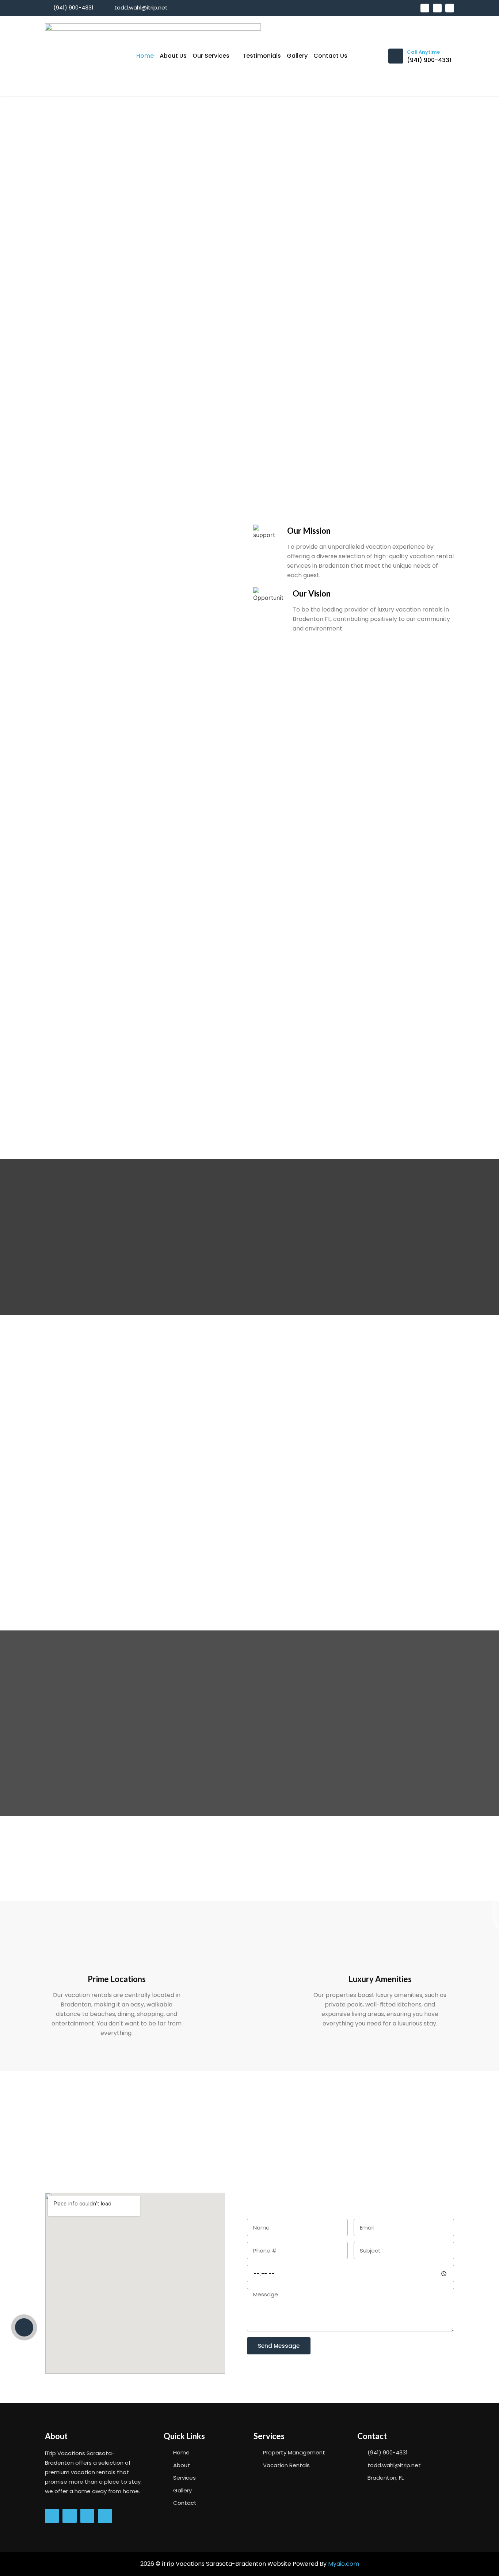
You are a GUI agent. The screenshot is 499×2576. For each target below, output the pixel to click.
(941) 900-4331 (429, 60)
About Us (173, 55)
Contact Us (330, 55)
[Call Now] (24, 2327)
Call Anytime (423, 52)
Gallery (297, 55)
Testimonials (262, 55)
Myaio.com (343, 2564)
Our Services (211, 55)
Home (145, 55)
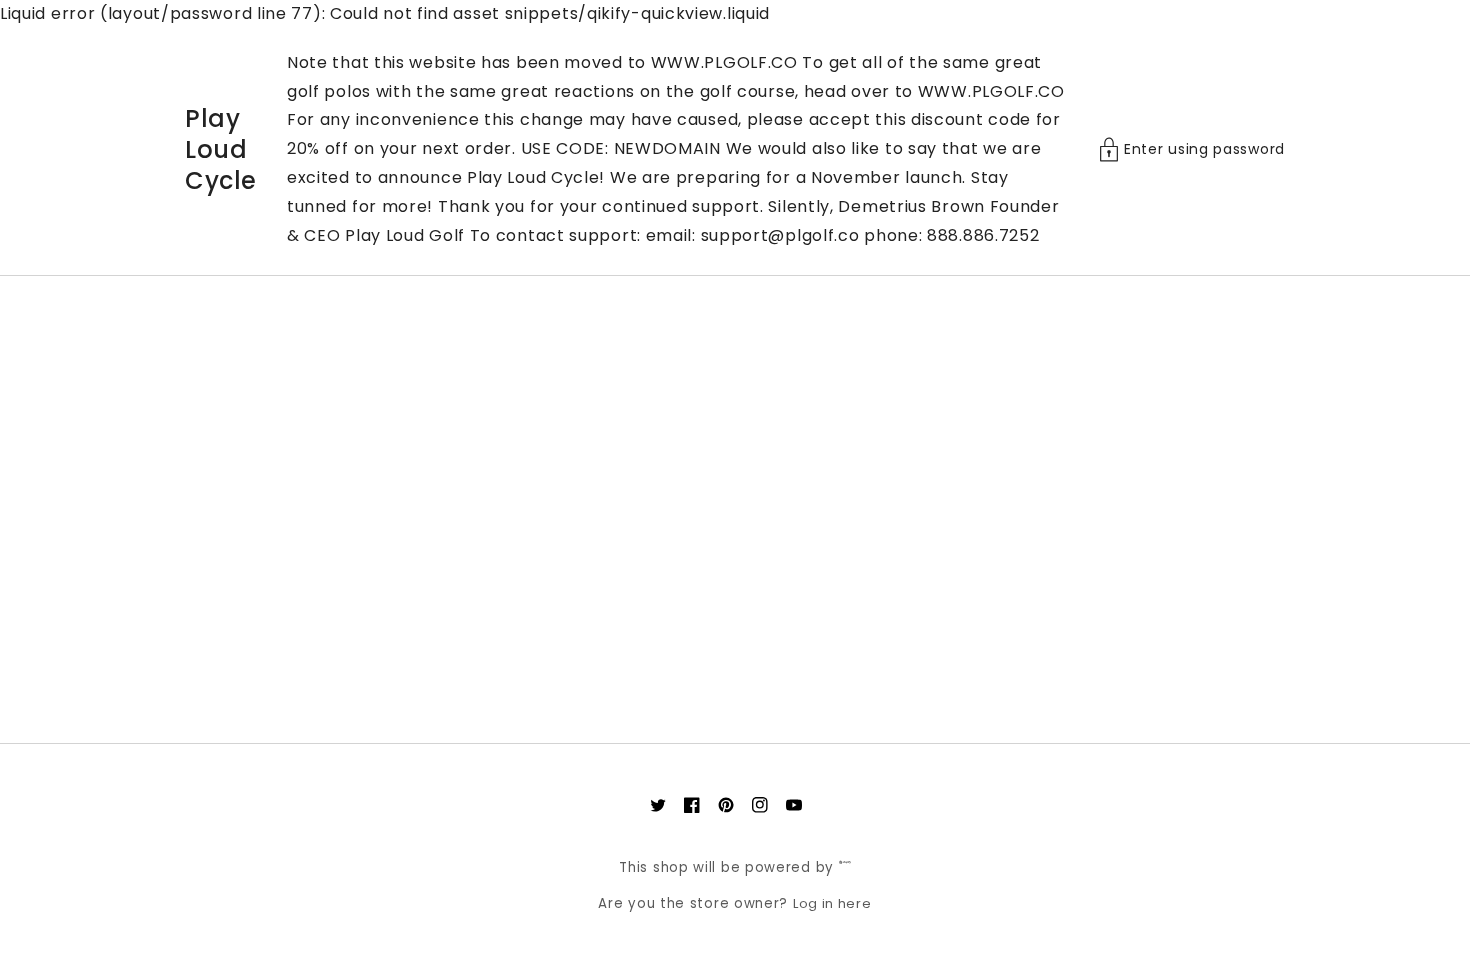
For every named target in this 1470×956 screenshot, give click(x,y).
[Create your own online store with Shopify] (845, 867)
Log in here (832, 903)
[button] (1192, 149)
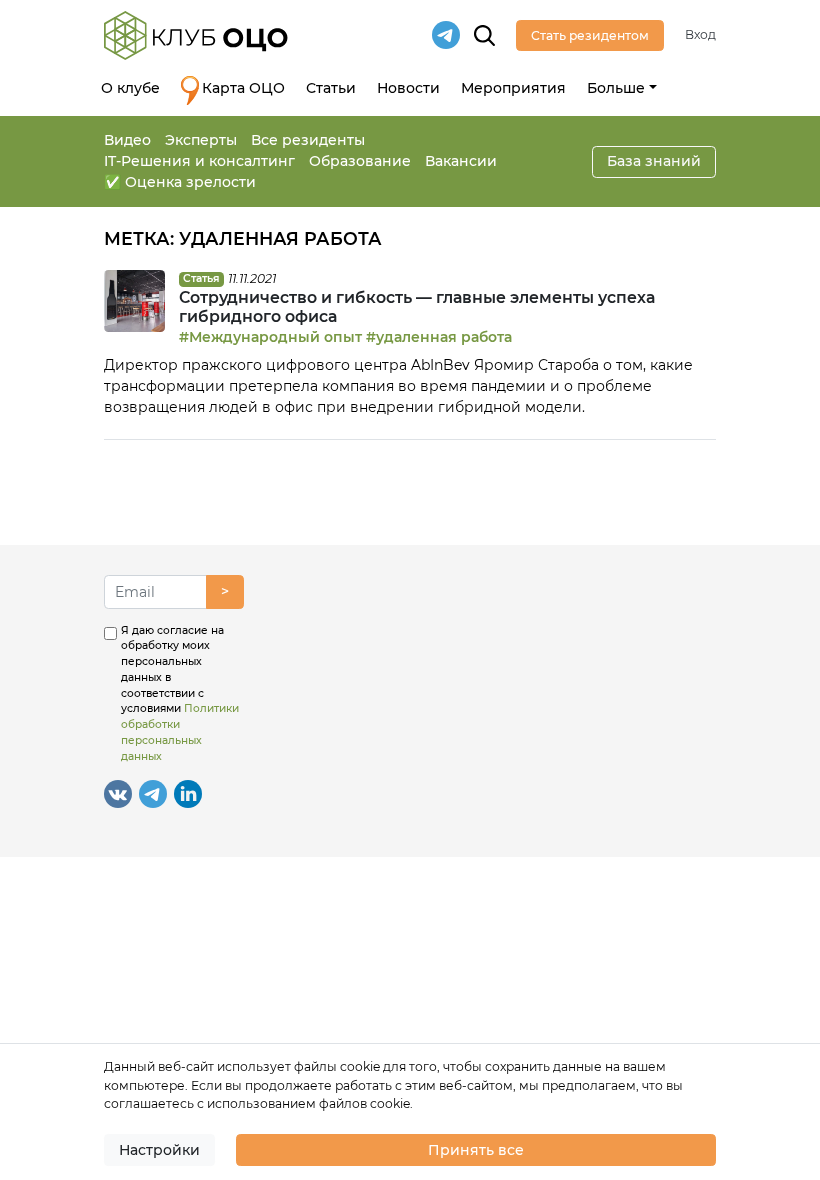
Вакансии (461, 161)
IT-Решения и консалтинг (199, 161)
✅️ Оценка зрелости (180, 182)
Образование (360, 161)
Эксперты (201, 140)
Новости (408, 88)
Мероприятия (513, 88)
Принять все (476, 1150)
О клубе (130, 88)
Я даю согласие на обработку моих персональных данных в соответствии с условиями (180, 693)
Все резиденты (308, 140)
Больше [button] (616, 88)
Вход (700, 34)
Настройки (159, 1150)
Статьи (331, 88)
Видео (127, 140)
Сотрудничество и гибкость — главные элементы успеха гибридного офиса (417, 307)
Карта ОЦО (243, 88)
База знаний (654, 161)
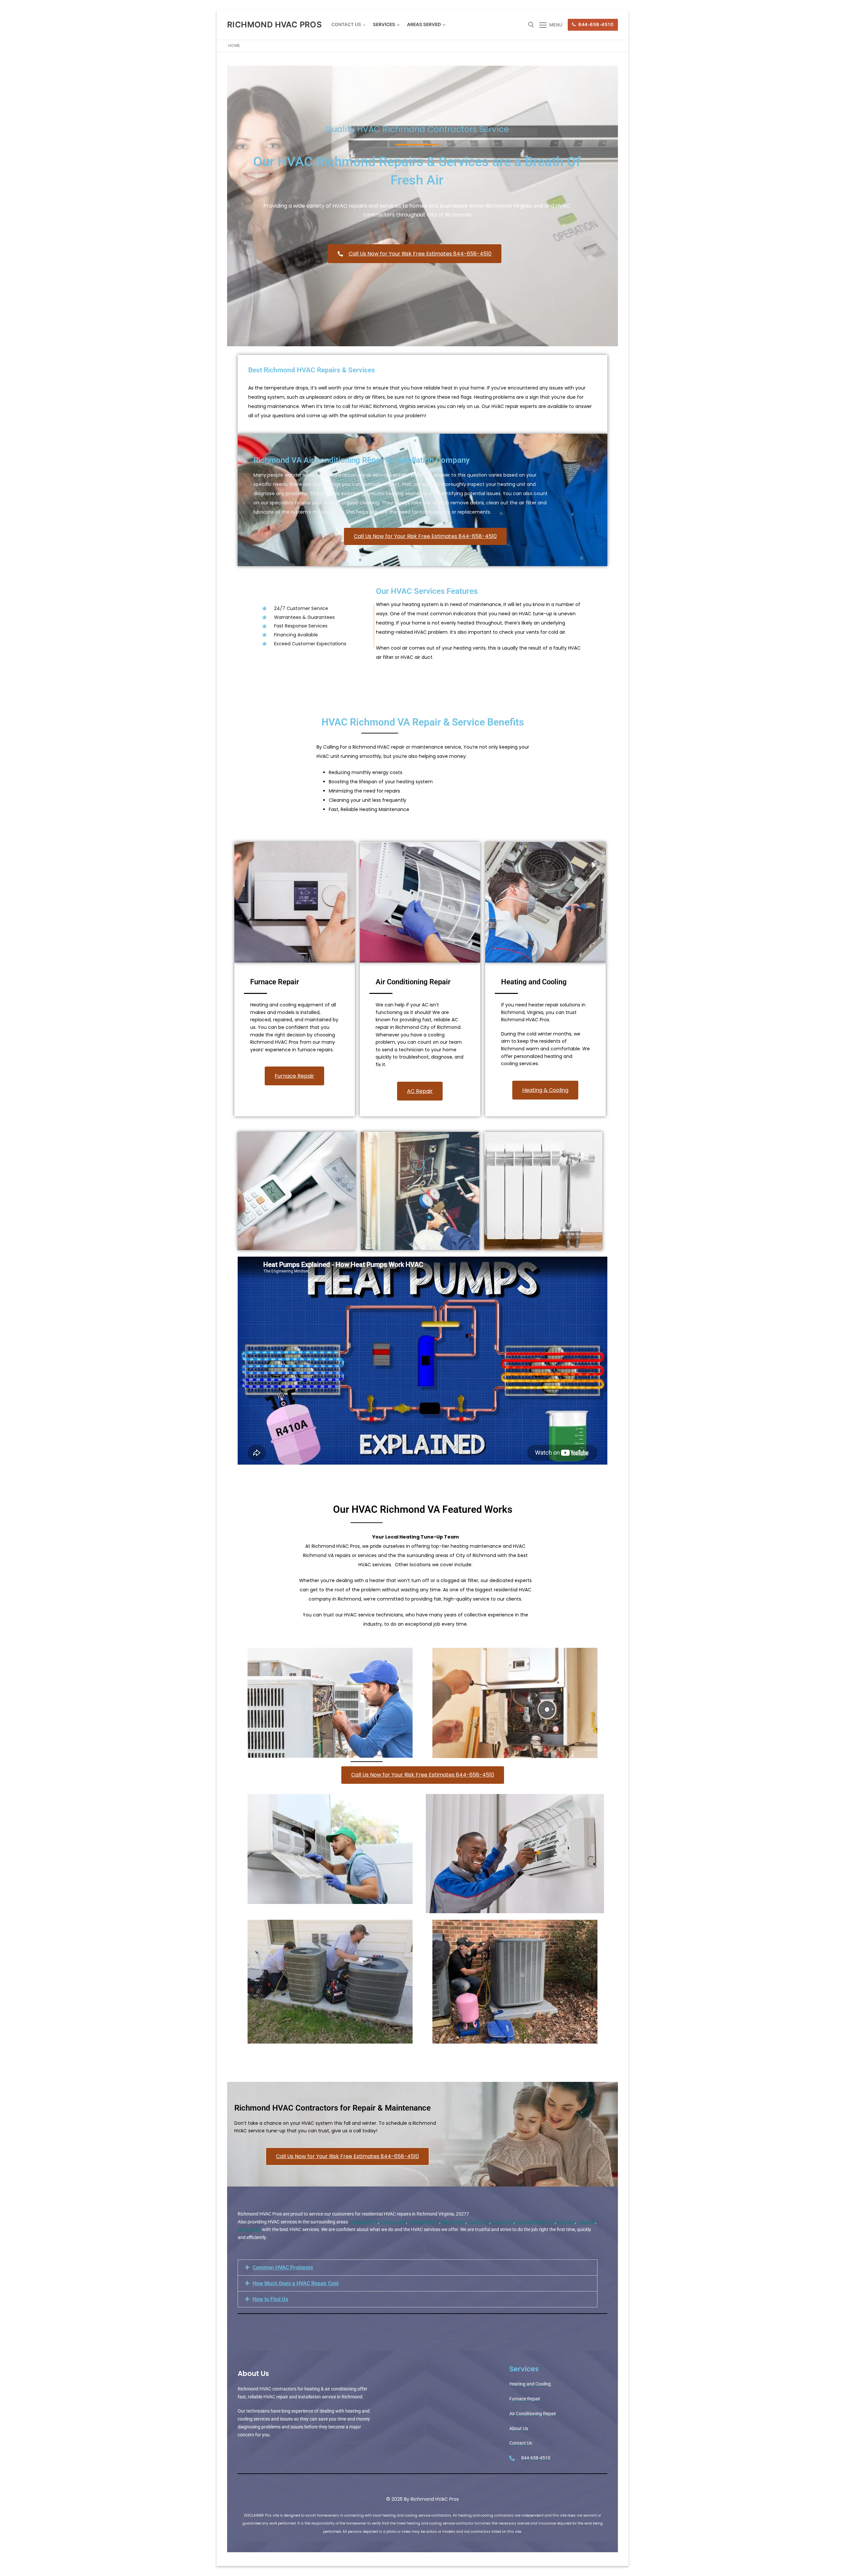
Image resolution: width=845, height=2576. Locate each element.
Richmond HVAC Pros (274, 24)
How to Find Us (270, 2299)
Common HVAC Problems (283, 2267)
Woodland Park (423, 2221)
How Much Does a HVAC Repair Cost (296, 2283)
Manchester (453, 2221)
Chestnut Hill (393, 2221)
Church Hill (478, 2221)
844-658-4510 (595, 24)
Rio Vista (566, 2221)
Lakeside (586, 2221)
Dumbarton (249, 2229)
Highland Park (363, 2221)
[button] (417, 2267)
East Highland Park (535, 2221)
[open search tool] (531, 25)
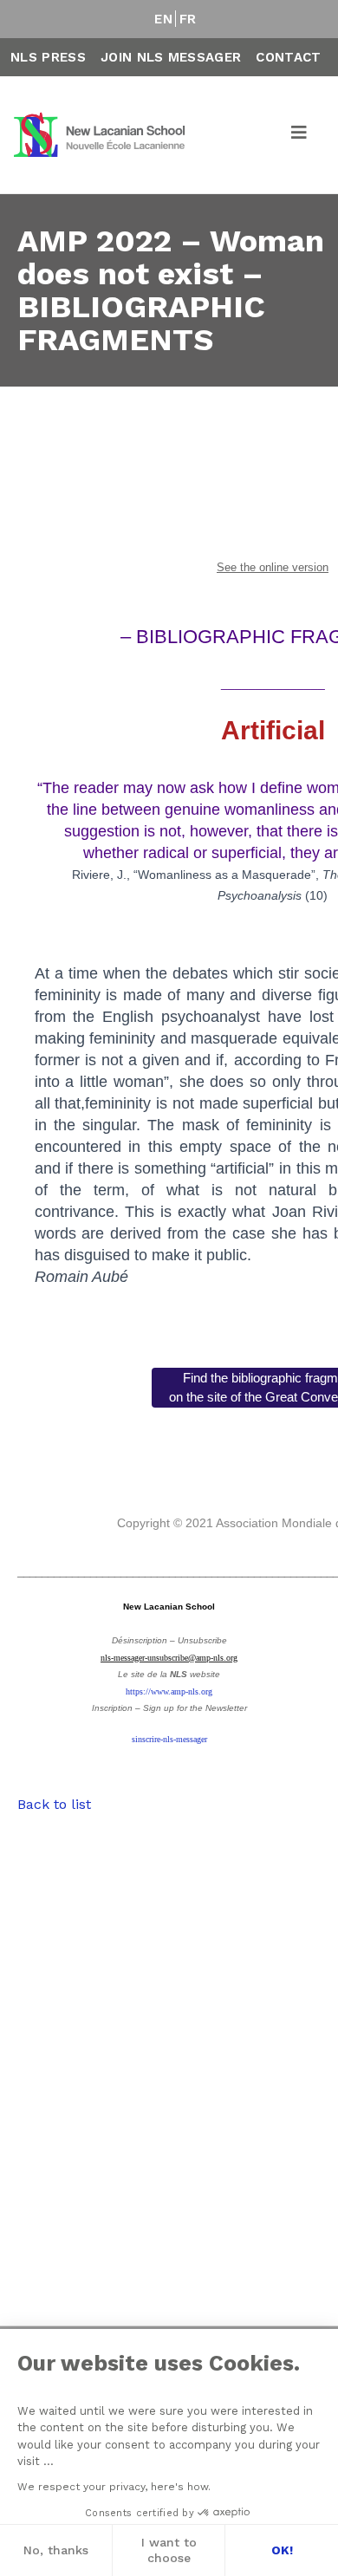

§ §

The pictures in the listing above are to be dropped, and everything else reproduced exactly.

→ **TASK OUTPUT**
You are a GUI agent. The screenshot is 499×2576. For each target below, output the pixel to click.
(941) 900-4331 (429, 60)
About Us (173, 55)
Contact Us (330, 55)
[Call Now] (24, 2327)
Call Anytime (423, 52)
Gallery (297, 55)
Testimonials (262, 55)
Myaio.com (343, 2564)
Our Services (211, 55)
Home (145, 55)
For every named target in this 1470×956 screenshot, give click(x,y).
[Create your own online store with Shopify] (845, 867)
Log in here (832, 903)
[button] (1192, 149)
Вакансии (461, 161)
IT-Решения и консалтинг (199, 161)
✅️ Оценка зрелости (180, 182)
Образование (360, 161)
Эксперты (201, 140)
Новости (408, 88)
Мероприятия (513, 88)
Принять все (476, 1150)
О клубе (130, 88)
Я даю согласие на обработку моих персональных данных в соответствии с условиями (180, 693)
Все резиденты (308, 140)
Больше [button] (616, 88)
Вход (700, 34)
Настройки (159, 1150)
Статьи (331, 88)
Видео (127, 140)
Сотрудничество и гибкость — главные элементы успеха гибридного офиса (417, 307)
Карта ОЦО (243, 88)
База знаний (654, 161)
Image resolution: width=845, height=2576. Locate each element.
Richmond HVAC Pros (274, 24)
How to Find Us (270, 2299)
Common HVAC Problems (283, 2267)
Woodland Park (423, 2221)
How Much Does a HVAC Repair Cost (296, 2283)
Manchester (453, 2221)
Chestnut Hill (393, 2221)
Church Hill (478, 2221)
844-658-4510 (595, 24)
Rio Vista (566, 2221)
Lakeside (586, 2221)
Dumbarton (249, 2229)
Highland Park (363, 2221)
[button] (417, 2267)
East Highland Park (535, 2221)
[open search tool] (531, 25)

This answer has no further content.